Le Pentagone accélère sur l’intelligence artificielle
L’été 2025 marque un tournant pour la défense américaine. Le 14 juillet, le Pentagone, par l’entremise de son bureau du numérique et de l’intelligence artificielle, a signé d’imposants contrats pouvant atteindre 200 millions de dollars chacun avec quatre acteurs majeurs du secteur : Anthropic, Google, OpenAI et xAI (l’entreprise fondée par Elon Musk). À la clé : une enveloppe globale de 800 millions de dollars et l’ambition affirmée de faire passer les solutions d’IA générative et d’agentic AI du laboratoire au champ de bataille.
Basculement technologique et financements redirigés
Cette initiative s’inscrit dans la droite ligne des recommandations du rapport Task Force Lima 2024 et du budget 2026 du Département de la Défense, qui mise résolument sur l’autonomie militaire. Un changement qui ne se fait pas sans arbitrages : au printemps dernier, des documents internes à l’administration Trump révélaient une volonté claire de réduire drastiquement les moyens alloués à la recherche scientifique. Ainsi, le budget du CDC devrait être amputé de près de moitié, tandis que les programmes consacrés aux sciences atmosphériques ou spatiales – notamment ceux du Nasa – sont menacés. L’éducation elle-même serait touchée.
L’IA militaire attire capitaux et géants technologiques
Parallèlement, ce virage vers un modèle « commercial-first » dope l’appétit des géants américains de la tech pour les marchés publics. Après des contrats juteux avec Anduril, Scale AI ou encore Palantir, ces nouveaux accords représentent une manne stratégique pour des entreprises souvent adossées à d’influents fonds de capital-risque tels que celui de Peter Thiel. L’arrivée annoncée d’un fonds souverain américain ne ferait qu’amplifier ce phénomène. Cette concentration accrue d’acteurs privés autour du complexe militaro-industriel américain pourrait rebattre les cartes à l’échelle internationale, en particulier dans un contexte où les tensions commerciales ne cessent de croître.
Voici quelques développements récents illustrant cette dynamique :
- Maven Smart System : le plafond du contrat entre le Pentagone et Palantir a été relevé à 1,3 milliard $ jusqu’en 2029 pour moderniser l’analyse tactique grâce à l’IA.
- « Thunderforge » : programme phare associant le DoD, Anduril ou Microsoft pour déployer rapidement des agents autonomes sur le terrain.
- Dépenses militaires mondiales : elles atteignent désormais un record historique avec plus de 2 460 milliards $ dépensés en 2024.
L’avenir incertain d’une défense automatisée
Alors que les budgets nationaux et des géants explosent – rien que pour l’exercice budgétaire américain 2026, la barre symbolique du trillion est franchie –, c’est bien une nouvelle ère qui s’ouvre.

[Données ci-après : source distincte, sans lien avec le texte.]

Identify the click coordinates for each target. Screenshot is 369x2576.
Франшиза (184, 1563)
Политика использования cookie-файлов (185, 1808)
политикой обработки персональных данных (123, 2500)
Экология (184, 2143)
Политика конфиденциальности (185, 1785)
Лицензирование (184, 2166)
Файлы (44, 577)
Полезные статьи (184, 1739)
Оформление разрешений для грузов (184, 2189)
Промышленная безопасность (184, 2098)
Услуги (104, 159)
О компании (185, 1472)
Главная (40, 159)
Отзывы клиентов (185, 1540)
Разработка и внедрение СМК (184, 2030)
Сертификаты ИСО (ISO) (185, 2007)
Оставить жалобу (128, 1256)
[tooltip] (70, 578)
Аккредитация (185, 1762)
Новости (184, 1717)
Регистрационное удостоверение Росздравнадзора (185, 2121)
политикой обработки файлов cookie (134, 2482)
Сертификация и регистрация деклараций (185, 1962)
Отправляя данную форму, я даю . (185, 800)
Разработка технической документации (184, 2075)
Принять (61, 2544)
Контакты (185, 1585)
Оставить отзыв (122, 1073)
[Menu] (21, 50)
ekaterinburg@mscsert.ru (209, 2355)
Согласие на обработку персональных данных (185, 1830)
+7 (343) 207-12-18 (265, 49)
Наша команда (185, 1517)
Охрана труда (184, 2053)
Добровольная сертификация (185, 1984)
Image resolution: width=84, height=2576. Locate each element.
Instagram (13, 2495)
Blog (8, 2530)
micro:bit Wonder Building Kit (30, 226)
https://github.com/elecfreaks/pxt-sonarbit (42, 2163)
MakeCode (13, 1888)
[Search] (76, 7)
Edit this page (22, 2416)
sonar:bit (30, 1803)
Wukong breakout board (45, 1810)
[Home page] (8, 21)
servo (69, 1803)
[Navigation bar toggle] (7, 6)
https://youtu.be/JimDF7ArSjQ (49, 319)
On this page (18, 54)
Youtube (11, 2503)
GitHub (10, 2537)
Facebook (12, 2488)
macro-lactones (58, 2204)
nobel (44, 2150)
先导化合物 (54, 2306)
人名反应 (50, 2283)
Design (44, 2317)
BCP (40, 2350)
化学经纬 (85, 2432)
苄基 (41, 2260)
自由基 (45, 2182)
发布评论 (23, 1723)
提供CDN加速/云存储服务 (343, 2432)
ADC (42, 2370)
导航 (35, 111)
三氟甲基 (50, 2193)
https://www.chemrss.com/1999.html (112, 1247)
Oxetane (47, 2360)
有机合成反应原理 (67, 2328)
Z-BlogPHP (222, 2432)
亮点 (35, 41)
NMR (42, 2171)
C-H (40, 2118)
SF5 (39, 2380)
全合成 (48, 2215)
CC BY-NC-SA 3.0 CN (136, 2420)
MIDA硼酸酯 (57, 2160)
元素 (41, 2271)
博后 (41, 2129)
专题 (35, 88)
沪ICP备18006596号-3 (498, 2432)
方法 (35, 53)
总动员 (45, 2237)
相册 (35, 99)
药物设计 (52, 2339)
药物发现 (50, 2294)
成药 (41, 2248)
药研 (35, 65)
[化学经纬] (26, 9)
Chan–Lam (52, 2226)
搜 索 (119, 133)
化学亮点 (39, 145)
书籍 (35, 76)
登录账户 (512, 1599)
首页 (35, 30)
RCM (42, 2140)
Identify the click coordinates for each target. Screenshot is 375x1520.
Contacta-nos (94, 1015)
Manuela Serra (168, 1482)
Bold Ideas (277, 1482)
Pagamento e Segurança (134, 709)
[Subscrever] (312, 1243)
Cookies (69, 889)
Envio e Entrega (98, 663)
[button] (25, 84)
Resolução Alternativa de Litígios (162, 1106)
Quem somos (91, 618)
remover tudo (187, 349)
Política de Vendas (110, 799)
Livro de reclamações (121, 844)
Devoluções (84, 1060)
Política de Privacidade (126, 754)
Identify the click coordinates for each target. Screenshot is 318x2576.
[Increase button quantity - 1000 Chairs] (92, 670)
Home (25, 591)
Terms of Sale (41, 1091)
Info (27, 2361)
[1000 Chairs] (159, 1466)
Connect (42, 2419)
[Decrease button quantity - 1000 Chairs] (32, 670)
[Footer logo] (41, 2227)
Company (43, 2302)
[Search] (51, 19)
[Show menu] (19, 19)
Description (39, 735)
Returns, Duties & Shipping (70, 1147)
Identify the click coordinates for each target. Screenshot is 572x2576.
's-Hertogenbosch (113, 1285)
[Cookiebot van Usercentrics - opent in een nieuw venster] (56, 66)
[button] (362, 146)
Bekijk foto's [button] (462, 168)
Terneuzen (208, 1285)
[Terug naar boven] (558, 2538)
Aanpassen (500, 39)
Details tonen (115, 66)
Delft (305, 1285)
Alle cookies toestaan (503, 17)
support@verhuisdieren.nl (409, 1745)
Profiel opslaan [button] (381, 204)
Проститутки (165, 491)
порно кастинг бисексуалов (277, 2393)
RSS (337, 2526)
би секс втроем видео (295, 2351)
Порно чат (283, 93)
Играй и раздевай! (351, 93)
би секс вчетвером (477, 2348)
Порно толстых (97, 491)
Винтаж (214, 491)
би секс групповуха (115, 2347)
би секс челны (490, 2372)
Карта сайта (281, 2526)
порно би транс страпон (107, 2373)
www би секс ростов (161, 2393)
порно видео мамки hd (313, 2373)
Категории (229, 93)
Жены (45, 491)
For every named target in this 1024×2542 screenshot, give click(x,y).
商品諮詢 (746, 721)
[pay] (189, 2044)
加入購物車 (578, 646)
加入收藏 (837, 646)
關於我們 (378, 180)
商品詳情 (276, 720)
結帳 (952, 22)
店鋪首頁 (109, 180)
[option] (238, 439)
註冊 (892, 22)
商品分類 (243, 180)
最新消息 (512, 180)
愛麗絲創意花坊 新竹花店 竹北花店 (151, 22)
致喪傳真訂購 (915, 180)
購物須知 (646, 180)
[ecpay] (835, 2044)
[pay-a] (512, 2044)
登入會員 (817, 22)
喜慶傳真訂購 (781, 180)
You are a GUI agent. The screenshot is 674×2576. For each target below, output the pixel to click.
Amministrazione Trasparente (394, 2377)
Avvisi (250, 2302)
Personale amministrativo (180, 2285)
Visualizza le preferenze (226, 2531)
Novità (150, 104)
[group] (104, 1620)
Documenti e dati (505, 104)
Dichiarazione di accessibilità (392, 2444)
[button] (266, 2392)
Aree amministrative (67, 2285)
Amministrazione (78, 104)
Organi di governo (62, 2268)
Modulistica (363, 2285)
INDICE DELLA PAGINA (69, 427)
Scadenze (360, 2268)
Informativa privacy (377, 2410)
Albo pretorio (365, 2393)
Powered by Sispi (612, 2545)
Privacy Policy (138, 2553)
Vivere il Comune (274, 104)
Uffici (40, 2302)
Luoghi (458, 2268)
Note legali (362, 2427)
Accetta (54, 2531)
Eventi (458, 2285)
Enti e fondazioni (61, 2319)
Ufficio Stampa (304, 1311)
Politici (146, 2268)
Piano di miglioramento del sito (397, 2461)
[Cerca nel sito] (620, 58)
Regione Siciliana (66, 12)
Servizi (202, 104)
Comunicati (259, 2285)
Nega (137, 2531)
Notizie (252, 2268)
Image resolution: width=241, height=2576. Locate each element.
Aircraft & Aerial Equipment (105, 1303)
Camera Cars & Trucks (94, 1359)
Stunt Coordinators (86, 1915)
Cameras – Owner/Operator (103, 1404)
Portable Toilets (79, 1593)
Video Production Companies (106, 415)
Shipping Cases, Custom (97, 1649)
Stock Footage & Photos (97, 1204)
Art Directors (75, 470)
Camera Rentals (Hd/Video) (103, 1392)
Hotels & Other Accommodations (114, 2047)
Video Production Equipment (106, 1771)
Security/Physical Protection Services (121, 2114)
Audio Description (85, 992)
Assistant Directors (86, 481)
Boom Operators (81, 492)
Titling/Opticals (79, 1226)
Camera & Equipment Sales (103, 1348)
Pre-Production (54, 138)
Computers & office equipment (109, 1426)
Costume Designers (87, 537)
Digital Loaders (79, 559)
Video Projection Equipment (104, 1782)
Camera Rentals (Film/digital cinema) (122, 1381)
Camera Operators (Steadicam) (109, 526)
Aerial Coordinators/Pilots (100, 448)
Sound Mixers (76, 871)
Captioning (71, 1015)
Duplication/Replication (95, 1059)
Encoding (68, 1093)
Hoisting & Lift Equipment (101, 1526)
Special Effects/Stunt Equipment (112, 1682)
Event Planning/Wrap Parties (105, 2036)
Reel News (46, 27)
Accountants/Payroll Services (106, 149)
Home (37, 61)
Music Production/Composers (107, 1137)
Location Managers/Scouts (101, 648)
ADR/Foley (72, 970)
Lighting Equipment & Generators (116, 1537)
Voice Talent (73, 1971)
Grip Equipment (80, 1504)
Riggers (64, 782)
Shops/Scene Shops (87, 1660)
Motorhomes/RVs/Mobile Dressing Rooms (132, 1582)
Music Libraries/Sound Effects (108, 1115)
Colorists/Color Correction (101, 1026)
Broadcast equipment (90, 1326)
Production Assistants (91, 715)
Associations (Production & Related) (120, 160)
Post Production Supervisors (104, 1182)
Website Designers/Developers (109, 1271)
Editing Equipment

Celle où les intérêts croisés du capital-risque, des technologies quantiques ou spatiales et d’une cybersécurité toujours plus intégrée font émerger une génération inédite de start-up orientées défense. Reste à savoir quel sera le visage exact de cette suprématie future. Car si la course à l’‘IA militaire’ semble bel et bien lancée, ses conséquences restent difficiles à cerner pour les alliés comme pour les adversaires des États-Unis.